DUTCH NATIONAL FLAG (DNF)

Sort an array of 0’s, 1’s, and 2’s

  • Brute force is to sort the array O(NlogN) we can do a lot better than that
  • Efficient approach is to just count the no of 1’s, 2’s and 3’s in one for loop and then put the values in the array in another loop O(N) time but it requires 2 traversals
  • Can we do this in just 1 traversal ? Yes !! DUTCH NATIONAL FLAG !!

ALGORITHM -

  • Take three-pointers, namely — low, mid, high.
  • We use low and mid pointers at the start, and the high pointer will point at the end of the given array.
  • low is for 0’s, mid is for 1’s and high is for 2’s (you would have figured this out already…I hope so xD)
  1. Index 0 to low - this is the "bottom group" (O’s)
  2. Index low to mid - this is the "middle group" (1’s)
  3. Index mid to high - this is the "top group" (2’s)

CASES :

  • If array [mid] =0, then swap array [mid] with array [low] and increment both pointers once.
  • If array [mid] = 1, then no swapping is required. Increment mid pointer once.
  • If array [mid] = 2, then we swap array [mid] with array [high] and decrement the high pointer once.
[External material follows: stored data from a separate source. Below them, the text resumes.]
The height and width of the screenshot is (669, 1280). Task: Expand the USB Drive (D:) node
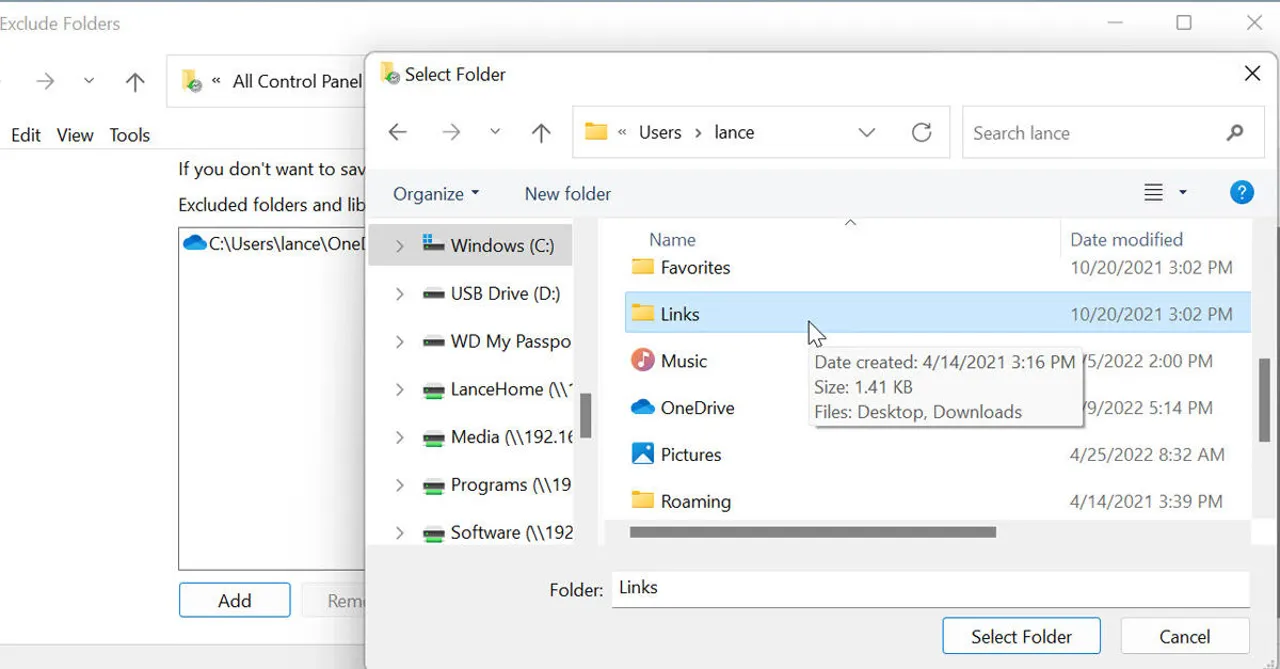[399, 294]
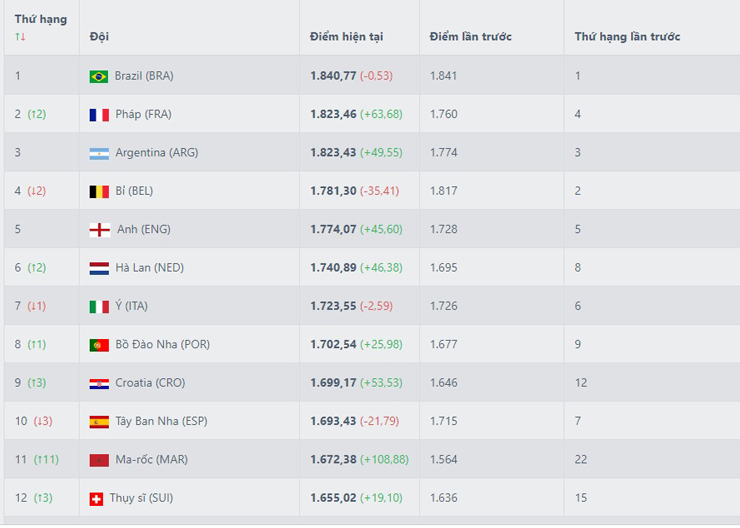Image resolution: width=740 pixels, height=528 pixels.
Task: Click the Switzerland flag icon
Action: click(96, 498)

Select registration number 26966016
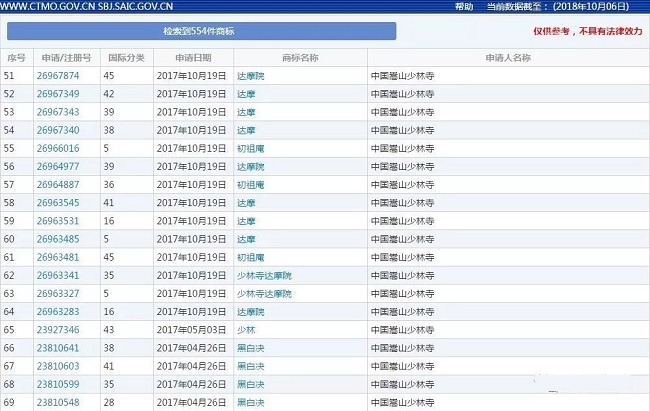pos(58,147)
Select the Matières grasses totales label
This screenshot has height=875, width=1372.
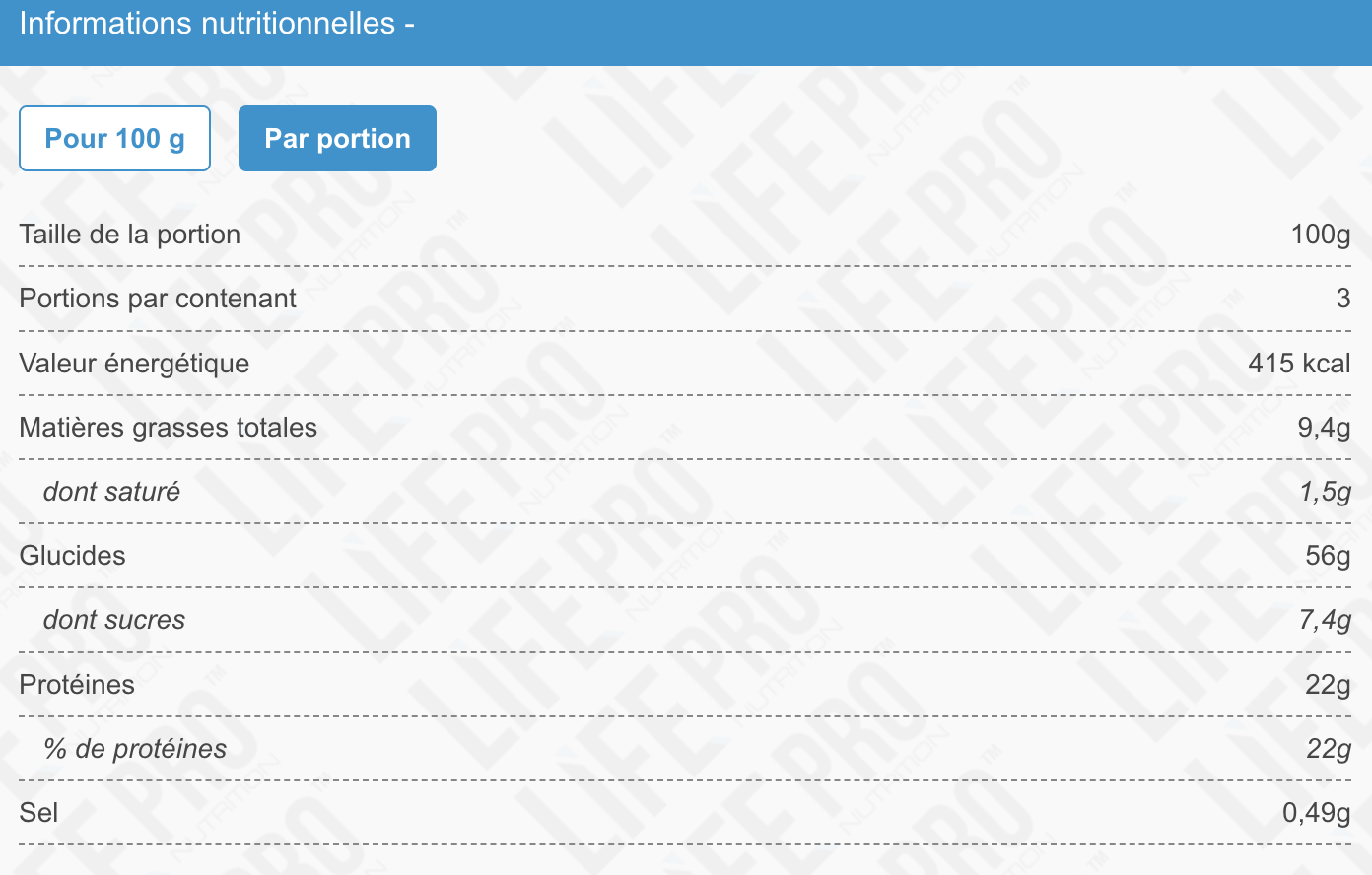[169, 428]
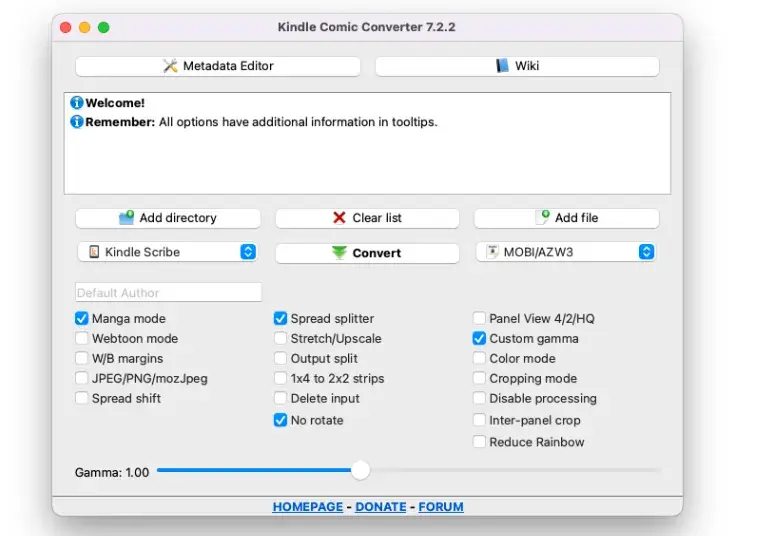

Time to get our hands dirty !!

int n = arr.size();
int low = 0, mid =0,high = n - 1;
while (mid <= hi) {
switch (a[mid]) {

// If the element is 0
case 0:
swap(a[low++], a[mid++]);
break;

// If the element is 1 .
case 1:
mid++;
break;

// If the element is 2
case 2:
swap(a[mid], a[high--]);
break;
}
}
}
low = 0  
high = arr_size - 1
mid = 0
while mid <= high:
if arr[mid] == 0:
arr[low],arr[mid] = arr[mid],arr[low]
low = low + 1
mid = mid + 1
elif arr[mid] == 1:
mid = mid + 1
else:
arr[mid],arr[high] = arr[high],arr[mid]
high = high - 1
return arr

Three way partitioning of an array around a given range

Input: arr[] = {1, 14, 5, 20, 4, 2, 54, 20, 87, 98, 3, 1, 32}  
lowVal = 14, highVal = 20
Output: arr[] = {1, 5, 4, 2, 1, 3, 14, 20, 20, 98, 87, 32, 54}

Your thought process

Nahhh !!
vector<int> threeWayPartition(vector<int> &arr, int a, int b)
{
int n = arr.size();
int low = 0, high = n - 1;
int index = 0;
// Traverse all elements of array
while (index <= high)
{
// Place elements less than a to front
if (arr[index] < a)
{
swap(arr[index], arr[low]);
index++;
low++;
}
// Place elements greater than b to back
else if (arr[index] > b)
{
swap(arr[index], arr[high]);
high--;
}
else
index++;
}
return arr;
}
Go code all that you learned today xD

Thank You !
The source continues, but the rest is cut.